**What is needed**
Reproduce each of the records below word for word, but leave the pictures out.

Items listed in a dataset
—————

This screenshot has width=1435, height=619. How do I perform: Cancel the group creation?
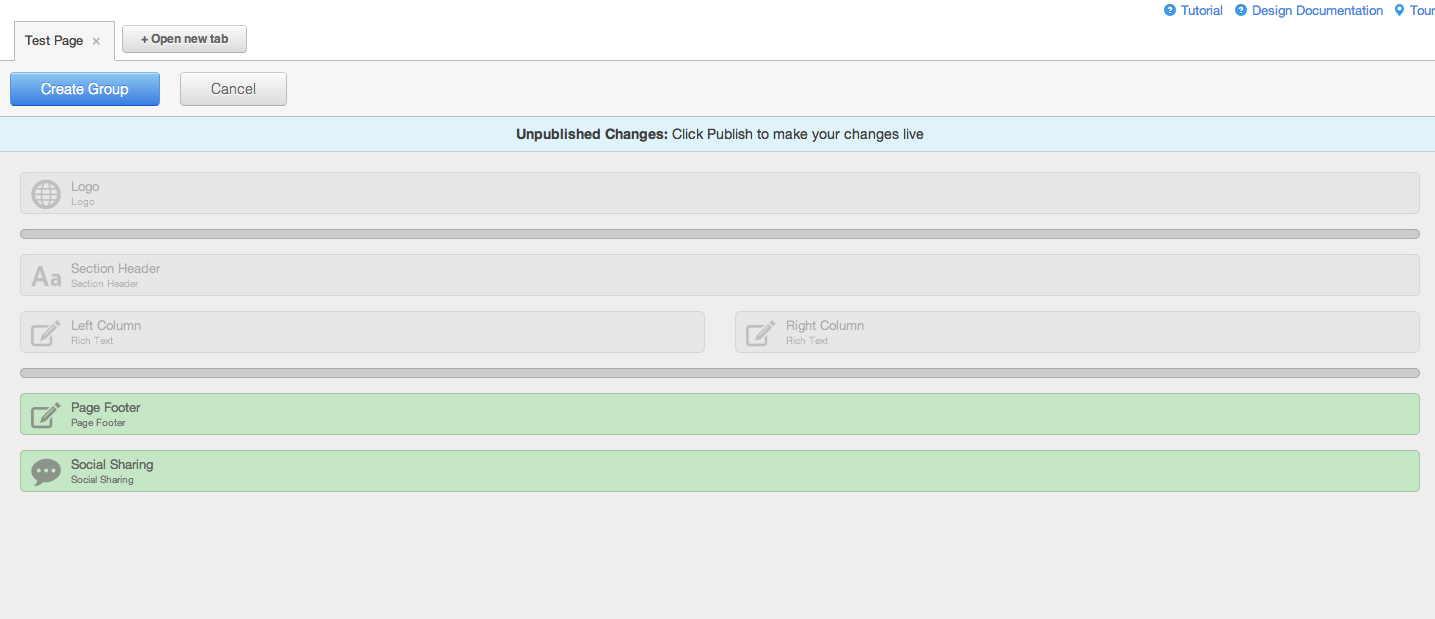233,89
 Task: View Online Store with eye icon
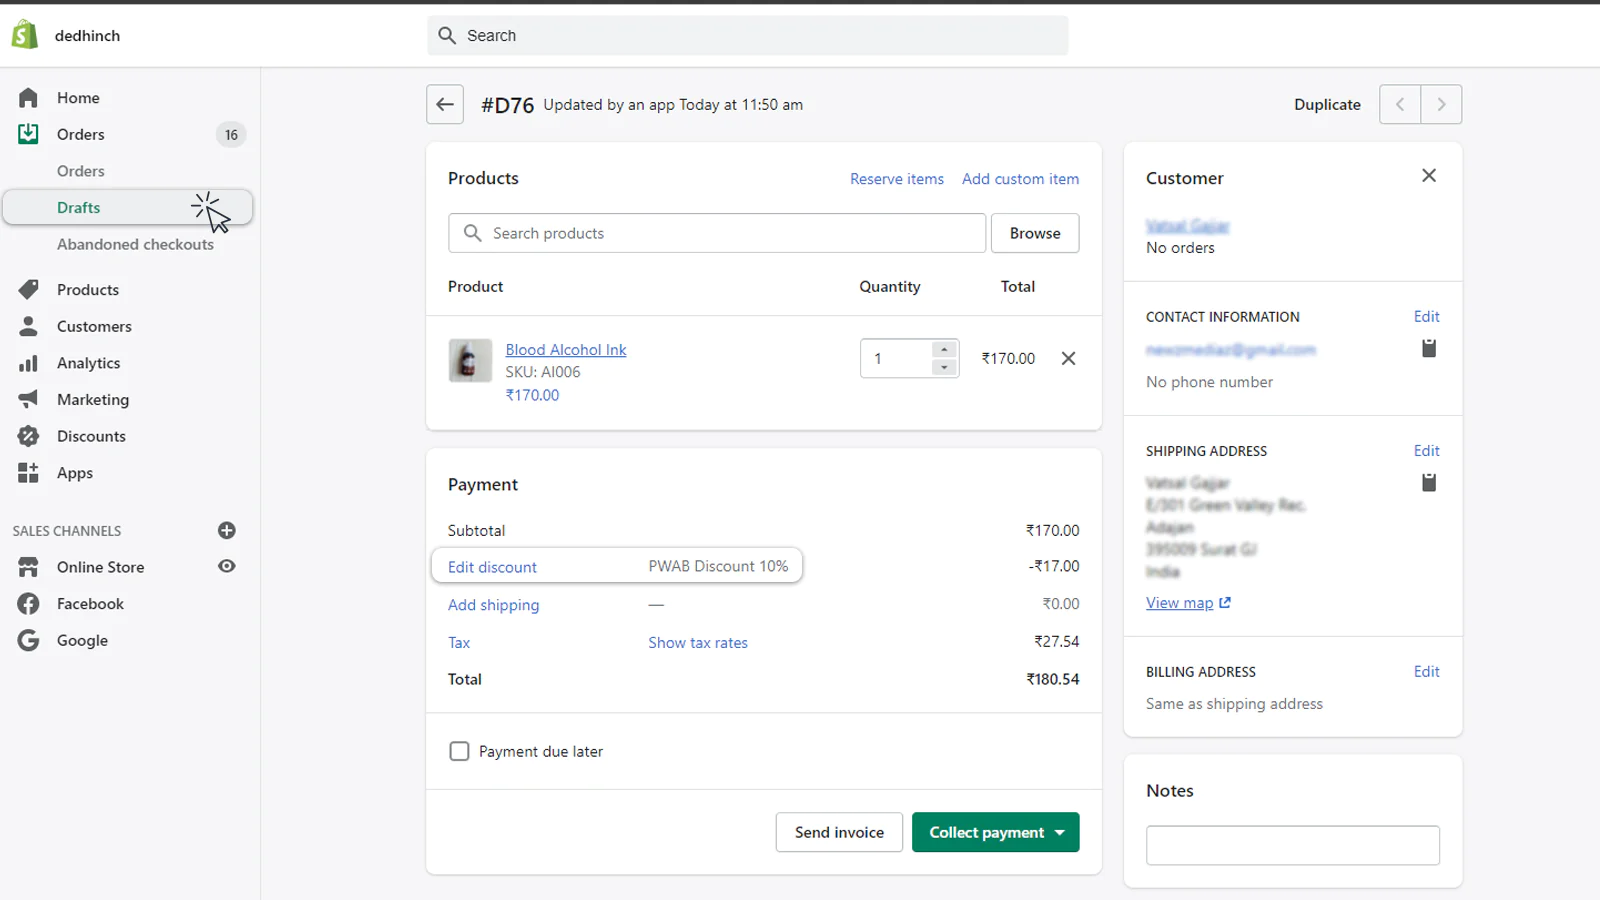pos(227,566)
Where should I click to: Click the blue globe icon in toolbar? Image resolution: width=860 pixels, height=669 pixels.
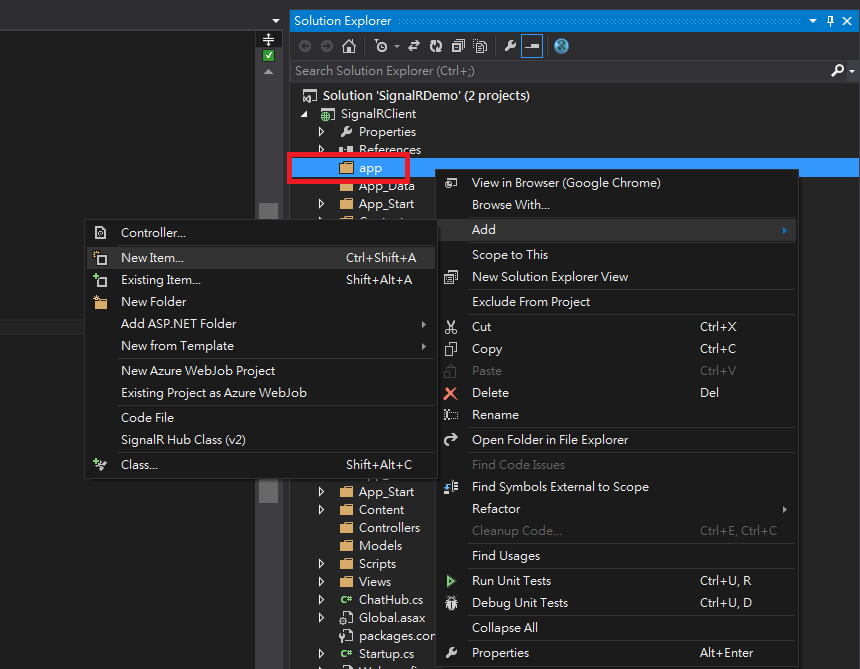[x=561, y=46]
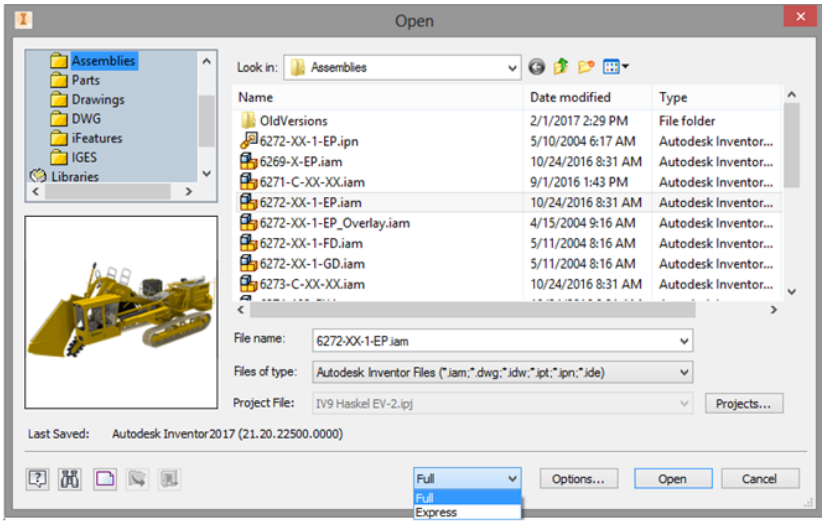This screenshot has width=826, height=522.
Task: Click the binoculars Find icon
Action: [x=69, y=479]
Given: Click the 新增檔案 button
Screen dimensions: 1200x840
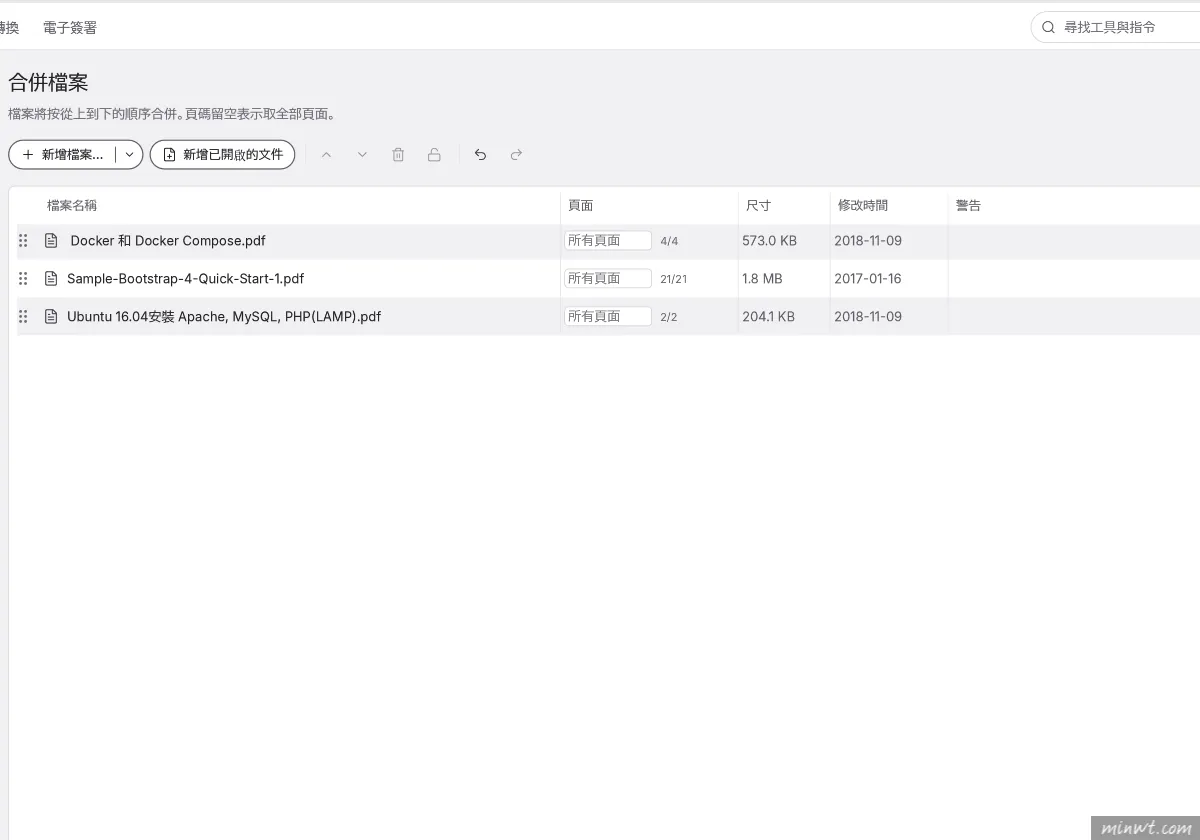Looking at the screenshot, I should coord(63,155).
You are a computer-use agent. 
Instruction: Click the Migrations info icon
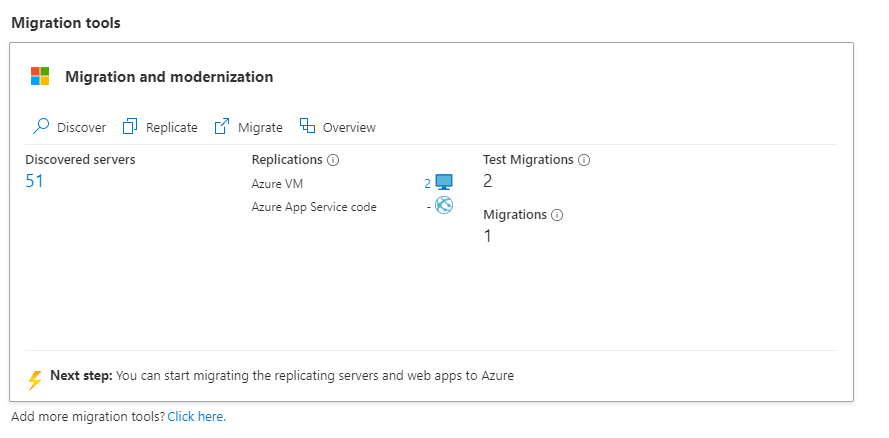558,215
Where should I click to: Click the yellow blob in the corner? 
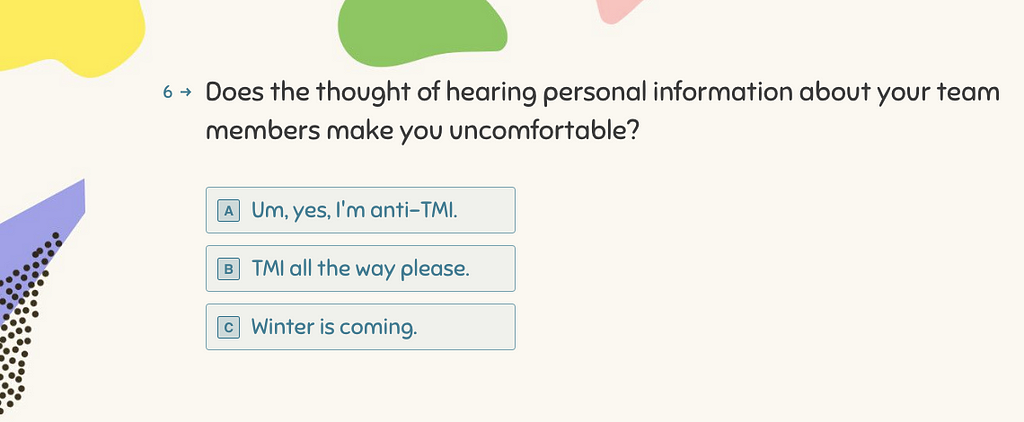tap(69, 33)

—————

**Response below**
This screenshot has width=1435, height=619. How do I perform: Cancel the group creation?
233,89
 Task: View Online Store with eye icon
pos(227,566)
Where should I click to: Click the blue globe icon in toolbar? Image resolution: width=860 pixels, height=669 pixels.
[x=561, y=46]
This screenshot has width=826, height=522.
Task: Click the binoculars Find icon
Action: [x=69, y=479]
Given: Click the 新增檔案 button
Screen dimensions: 1200x840
Looking at the screenshot, I should coord(63,155).
You are a computer-use agent. 
Instruction: Click the Migrations info icon
558,215
Where should I click to: Click the yellow blob in the corner? 
tap(69, 33)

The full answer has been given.